Records from a data source:
═══
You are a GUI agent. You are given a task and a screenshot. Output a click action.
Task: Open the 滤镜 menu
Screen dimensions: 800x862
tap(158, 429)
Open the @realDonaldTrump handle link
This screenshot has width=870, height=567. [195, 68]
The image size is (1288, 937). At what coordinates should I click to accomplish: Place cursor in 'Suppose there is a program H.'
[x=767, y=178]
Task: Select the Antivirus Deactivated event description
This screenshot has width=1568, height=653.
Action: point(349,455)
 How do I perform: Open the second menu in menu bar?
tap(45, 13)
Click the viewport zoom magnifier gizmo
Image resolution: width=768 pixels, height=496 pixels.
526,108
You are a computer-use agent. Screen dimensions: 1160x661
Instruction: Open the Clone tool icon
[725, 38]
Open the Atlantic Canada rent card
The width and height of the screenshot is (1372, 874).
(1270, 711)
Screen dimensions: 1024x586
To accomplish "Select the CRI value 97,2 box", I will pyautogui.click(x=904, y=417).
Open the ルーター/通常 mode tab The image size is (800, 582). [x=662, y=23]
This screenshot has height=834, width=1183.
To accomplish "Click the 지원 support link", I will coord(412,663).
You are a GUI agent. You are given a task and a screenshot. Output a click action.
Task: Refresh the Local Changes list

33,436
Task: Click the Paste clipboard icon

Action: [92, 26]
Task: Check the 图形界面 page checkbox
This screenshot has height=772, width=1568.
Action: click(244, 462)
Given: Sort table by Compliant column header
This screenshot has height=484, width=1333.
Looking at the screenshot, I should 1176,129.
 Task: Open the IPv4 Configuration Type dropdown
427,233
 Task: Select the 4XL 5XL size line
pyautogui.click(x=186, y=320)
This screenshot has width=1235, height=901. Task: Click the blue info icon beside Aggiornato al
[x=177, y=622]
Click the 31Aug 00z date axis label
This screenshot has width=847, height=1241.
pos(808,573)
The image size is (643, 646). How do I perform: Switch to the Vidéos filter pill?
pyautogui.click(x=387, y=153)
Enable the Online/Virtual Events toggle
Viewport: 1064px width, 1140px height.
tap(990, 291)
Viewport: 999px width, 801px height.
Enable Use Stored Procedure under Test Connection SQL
═══
→ What is needed:
Return exactly the lines above from the line that has "Click the viewport zoom magnifier gizmo" through the line that has "Open the ルーター/通常", inclusive, and nothing else.

→ Written answer:
Click the viewport zoom magnifier gizmo
Image resolution: width=768 pixels, height=496 pixels.
526,108
You are a computer-use agent. Screen dimensions: 1160x661
Instruction: Open the Clone tool icon
[725, 38]
Open the Atlantic Canada rent card
The width and height of the screenshot is (1372, 874).
(1270, 711)
Screen dimensions: 1024x586
To accomplish "Select the CRI value 97,2 box", I will pyautogui.click(x=904, y=417).
Open the ルーター/通常 mode tab The image size is (800, 582). [x=662, y=23]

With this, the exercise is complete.